Shedding light on these mechanisms is needed to understand how to intervene to try to contain what Matarese almost recognizes as an epidemic of autoimmune diseases. And there are essentially two strategies: on the one hand the dietary ones, which aim to reduce caloric intake, even in a mild way, so as to directly influence the molecular pathways sensitive to energy intake, on the other that of modulating these same pathways through drugs.

Calorie restriction on the one hand and pseudo-starvation therapies, as they are called, on the other. “We are still largely in an experimental field – underlines Matarese – but there is now a lot of evidence to support the benefits of caloric restriction or the use of some drugs, such as metformin, to reduce inflammatory phenomena”. They are those that come from studies conducted in animal models of multiple sclerosis or rheumatoid arthritis, but also in people with multiple sclerosis and metabolic syndrome. These interventions would be capable of reducing inflammatory molecules and promoting the recovery of T reg lymphocytes, but some effects, concludes the researcher, could also be due to the ability of caloric restriction to induce a microbiota with anti-inflammatory capabilities.
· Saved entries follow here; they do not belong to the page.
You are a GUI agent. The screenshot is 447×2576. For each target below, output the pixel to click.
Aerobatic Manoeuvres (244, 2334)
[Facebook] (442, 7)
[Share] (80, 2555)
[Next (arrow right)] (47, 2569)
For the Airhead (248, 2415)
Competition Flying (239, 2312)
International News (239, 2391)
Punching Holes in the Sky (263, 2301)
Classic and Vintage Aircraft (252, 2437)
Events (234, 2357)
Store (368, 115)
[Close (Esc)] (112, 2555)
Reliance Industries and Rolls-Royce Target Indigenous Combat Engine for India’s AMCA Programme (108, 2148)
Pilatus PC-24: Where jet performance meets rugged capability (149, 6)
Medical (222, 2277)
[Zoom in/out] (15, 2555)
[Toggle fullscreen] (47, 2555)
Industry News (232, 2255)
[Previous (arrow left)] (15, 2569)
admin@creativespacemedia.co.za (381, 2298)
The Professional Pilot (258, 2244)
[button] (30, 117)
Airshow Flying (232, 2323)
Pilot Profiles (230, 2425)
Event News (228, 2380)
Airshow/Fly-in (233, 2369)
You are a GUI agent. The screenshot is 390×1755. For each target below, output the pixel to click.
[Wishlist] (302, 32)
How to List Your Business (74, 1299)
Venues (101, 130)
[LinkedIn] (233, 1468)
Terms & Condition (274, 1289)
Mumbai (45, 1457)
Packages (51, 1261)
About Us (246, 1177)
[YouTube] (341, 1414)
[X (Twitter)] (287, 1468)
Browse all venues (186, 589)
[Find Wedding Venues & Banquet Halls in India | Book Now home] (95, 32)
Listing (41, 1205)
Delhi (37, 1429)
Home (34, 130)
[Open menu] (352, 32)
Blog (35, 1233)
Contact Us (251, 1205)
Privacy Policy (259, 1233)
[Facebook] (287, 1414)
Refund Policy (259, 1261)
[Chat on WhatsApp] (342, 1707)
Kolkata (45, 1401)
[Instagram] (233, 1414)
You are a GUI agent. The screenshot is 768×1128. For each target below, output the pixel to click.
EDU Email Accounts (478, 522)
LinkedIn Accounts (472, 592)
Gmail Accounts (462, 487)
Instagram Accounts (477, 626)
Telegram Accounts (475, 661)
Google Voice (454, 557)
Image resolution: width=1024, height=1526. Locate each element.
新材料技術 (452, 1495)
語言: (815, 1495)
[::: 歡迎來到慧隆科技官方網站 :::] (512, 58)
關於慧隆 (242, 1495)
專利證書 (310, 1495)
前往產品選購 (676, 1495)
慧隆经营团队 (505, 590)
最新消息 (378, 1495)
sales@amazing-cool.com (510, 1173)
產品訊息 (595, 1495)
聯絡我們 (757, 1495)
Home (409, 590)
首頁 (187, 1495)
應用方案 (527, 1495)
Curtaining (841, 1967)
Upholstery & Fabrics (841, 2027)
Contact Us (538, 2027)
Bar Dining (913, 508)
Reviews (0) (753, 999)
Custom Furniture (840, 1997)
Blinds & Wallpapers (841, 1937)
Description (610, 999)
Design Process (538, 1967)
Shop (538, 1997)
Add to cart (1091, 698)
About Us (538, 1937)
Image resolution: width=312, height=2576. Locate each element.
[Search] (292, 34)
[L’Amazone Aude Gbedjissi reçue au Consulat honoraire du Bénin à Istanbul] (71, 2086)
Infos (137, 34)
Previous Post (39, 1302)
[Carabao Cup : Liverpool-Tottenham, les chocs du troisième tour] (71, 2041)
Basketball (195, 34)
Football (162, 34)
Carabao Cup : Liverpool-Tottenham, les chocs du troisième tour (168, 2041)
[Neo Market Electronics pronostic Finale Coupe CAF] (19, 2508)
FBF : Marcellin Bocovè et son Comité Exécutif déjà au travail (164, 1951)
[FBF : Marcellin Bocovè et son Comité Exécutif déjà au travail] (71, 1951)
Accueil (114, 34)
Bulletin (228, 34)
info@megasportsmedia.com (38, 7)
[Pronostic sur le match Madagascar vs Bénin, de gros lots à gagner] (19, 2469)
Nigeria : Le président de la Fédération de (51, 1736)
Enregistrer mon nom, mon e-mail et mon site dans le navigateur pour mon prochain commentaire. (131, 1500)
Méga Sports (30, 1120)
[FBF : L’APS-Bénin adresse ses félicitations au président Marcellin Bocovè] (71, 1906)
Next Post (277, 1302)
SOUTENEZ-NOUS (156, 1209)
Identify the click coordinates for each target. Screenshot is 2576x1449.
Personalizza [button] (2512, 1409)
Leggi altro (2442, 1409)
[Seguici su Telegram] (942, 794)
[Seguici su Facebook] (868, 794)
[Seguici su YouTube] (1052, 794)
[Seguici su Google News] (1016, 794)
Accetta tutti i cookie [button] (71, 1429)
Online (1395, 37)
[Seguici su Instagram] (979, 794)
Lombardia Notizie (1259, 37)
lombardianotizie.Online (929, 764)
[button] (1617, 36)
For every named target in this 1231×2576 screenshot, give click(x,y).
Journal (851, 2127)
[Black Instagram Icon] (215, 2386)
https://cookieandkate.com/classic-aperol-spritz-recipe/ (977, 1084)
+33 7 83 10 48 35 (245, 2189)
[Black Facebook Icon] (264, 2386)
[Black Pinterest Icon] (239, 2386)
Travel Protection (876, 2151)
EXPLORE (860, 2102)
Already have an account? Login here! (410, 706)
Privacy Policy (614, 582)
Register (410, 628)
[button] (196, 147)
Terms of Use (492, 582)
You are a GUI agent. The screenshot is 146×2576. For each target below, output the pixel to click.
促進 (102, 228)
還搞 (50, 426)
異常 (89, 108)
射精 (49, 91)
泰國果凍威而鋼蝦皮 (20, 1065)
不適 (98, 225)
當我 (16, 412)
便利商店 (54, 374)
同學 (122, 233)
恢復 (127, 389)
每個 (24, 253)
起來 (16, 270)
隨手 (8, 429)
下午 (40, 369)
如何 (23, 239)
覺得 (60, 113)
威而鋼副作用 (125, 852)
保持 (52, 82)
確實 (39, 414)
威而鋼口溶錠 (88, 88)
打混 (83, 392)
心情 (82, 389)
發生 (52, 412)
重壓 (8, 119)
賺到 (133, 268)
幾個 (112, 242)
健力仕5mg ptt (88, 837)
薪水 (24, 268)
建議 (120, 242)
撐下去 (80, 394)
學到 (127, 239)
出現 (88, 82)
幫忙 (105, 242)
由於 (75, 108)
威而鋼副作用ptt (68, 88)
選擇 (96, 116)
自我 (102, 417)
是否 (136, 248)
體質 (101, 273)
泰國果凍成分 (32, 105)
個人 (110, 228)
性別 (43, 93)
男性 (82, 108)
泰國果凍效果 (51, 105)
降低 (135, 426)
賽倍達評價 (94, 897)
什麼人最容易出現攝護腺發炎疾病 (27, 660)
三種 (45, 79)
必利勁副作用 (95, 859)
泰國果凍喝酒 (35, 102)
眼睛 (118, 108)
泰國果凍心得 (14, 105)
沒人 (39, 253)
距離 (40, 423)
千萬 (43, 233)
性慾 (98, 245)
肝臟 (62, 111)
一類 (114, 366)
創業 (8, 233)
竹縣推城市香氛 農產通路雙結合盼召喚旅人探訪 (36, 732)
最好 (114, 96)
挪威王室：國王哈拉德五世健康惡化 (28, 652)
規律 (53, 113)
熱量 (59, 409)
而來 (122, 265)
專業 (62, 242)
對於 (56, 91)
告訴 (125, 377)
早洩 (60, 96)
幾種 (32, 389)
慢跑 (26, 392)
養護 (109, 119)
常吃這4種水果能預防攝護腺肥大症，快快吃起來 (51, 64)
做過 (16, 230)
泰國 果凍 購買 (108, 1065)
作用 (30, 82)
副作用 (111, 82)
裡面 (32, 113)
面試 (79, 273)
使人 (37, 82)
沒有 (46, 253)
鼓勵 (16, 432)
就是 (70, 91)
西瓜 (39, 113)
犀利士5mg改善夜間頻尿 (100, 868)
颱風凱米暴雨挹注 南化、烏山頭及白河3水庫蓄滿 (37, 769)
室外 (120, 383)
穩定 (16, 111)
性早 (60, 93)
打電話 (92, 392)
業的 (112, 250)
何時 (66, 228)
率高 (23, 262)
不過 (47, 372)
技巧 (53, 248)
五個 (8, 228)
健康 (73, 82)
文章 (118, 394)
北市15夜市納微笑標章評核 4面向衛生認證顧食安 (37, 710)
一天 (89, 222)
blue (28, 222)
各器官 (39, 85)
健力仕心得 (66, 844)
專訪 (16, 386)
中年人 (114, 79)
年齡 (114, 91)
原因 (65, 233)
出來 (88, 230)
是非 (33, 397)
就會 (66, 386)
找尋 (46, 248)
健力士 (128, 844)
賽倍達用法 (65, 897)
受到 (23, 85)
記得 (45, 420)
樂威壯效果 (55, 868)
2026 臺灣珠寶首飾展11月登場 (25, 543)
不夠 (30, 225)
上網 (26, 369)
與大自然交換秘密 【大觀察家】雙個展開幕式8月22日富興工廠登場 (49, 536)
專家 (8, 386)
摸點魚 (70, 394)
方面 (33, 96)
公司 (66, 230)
To understand whether mild caloric restriction interventions, in addition to a first-line drug (dimethyl fumarate), can improve the efficacy of the therapy, AISM and FISM have funded a study that Matarese is carrying out. “We involved 120 patients with relapsing-remitting multiple sclerosis and the study will continue until next June, when we will then start the follow-up. The data we have collected so far is encouraging,” confides Matarese. Proof that the insights and evidence gathered in animal models are right.